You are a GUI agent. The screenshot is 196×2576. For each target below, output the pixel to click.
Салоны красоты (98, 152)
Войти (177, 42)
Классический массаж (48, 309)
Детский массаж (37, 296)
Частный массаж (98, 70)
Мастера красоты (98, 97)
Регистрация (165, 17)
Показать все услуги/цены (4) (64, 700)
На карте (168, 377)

### Exercise aim
Which lines above contain the word "массаж"? List them.

### Written answer
Классический массаж (48, 309)
Детский массаж (37, 296)
Частный массаж (98, 70)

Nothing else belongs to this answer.